From my experience, ENFJ and ESFJ are masters of manipulation. Manipulation-benders!


----------



## 318138

Dom and aux Fe types can be very good at manipulating people because extroverted feelers are good at connecting with people's emotions and thoughts.

Fi could possibly also be manipulative, but it would depend on whether it goes against their values or not. If it doesn't, then they could possibly be even better at it than Fe types.


----------



## Parrot

What ENTPs lack in being heartfelt, we make up for in creativity. Even when people see through our manipulation, they might just go along to see how far we go.
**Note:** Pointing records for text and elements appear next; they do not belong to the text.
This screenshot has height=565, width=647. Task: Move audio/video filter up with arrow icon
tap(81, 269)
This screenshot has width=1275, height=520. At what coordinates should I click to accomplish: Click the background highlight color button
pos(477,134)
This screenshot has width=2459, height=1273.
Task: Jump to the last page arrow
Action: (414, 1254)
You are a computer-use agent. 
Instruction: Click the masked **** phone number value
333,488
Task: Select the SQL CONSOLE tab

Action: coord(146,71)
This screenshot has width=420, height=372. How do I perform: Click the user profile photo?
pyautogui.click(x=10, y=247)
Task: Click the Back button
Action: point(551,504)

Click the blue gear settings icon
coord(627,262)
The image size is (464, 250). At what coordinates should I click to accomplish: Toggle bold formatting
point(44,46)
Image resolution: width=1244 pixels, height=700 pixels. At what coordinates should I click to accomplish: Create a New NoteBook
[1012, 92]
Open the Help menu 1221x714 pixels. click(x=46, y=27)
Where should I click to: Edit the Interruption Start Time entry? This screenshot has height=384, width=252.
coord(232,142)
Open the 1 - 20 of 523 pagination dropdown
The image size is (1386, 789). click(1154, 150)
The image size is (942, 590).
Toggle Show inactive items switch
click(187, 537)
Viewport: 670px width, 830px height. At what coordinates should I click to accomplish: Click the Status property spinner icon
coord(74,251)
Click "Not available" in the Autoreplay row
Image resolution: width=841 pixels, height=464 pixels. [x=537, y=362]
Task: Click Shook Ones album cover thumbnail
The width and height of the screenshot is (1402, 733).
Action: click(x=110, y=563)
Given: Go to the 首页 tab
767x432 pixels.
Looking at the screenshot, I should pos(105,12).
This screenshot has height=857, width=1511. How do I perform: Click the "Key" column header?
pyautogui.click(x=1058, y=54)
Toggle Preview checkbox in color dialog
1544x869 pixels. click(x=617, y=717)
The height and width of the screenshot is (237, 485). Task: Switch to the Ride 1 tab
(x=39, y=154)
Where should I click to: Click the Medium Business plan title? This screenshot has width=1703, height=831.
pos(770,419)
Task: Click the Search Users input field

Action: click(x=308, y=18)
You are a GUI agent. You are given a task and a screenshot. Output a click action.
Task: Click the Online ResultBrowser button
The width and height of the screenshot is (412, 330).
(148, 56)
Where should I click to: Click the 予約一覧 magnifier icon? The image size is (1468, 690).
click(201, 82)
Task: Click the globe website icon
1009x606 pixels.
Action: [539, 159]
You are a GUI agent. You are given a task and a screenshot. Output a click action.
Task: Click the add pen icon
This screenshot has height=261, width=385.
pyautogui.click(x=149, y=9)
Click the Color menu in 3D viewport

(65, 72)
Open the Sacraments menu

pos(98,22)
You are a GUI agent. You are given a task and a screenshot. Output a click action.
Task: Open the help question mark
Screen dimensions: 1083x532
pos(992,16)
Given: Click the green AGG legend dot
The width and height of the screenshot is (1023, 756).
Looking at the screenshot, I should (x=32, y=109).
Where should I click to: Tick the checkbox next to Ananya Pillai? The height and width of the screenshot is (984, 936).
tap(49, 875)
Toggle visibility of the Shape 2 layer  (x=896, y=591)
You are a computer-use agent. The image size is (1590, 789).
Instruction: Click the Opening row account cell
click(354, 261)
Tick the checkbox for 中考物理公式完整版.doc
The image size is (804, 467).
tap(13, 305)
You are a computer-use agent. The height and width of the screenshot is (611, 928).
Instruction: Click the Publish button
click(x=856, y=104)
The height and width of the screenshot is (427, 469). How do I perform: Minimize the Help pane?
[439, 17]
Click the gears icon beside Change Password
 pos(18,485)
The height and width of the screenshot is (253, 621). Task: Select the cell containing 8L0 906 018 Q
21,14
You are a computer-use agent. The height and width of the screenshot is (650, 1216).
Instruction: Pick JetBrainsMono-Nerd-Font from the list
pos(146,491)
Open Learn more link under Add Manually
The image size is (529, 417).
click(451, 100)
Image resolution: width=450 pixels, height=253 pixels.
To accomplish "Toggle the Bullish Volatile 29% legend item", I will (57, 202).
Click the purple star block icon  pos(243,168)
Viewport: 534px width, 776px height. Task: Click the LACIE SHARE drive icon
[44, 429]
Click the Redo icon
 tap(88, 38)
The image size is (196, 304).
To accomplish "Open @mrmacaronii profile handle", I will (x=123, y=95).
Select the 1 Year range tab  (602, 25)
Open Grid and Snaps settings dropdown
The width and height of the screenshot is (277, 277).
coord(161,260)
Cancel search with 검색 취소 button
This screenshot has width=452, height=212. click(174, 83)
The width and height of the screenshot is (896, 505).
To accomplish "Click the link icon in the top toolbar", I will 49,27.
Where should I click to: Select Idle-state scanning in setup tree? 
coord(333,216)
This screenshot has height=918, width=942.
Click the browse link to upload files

*ENTP Manipulation: Full of shit, but you love it!*


----------



## Stevester

ESTPs and ENTPs by a mile.

That middle Ti/Fe axis is the perfect storm for manipulation as stronger Ti is very logical, goal-driven and free from emotional bias, while the weaker, but still effective Fe taps into the other person's feelings to appeal to them. ISTPs and INTPs also have that same axis, but given that they are introverted and their Fe is repressed, it'll prove to be more difficult for them to manipulate.

Although it should be noted that manipulating for one's own benefit at the expense of others is usually the work of an unhealthy individual, regardless of type. So in that sense, mature and healthy ESTPs and ENTPs will most likely not resort to it and rather use that Ti/Fe axis for good (i.e motivating people and so on).


----------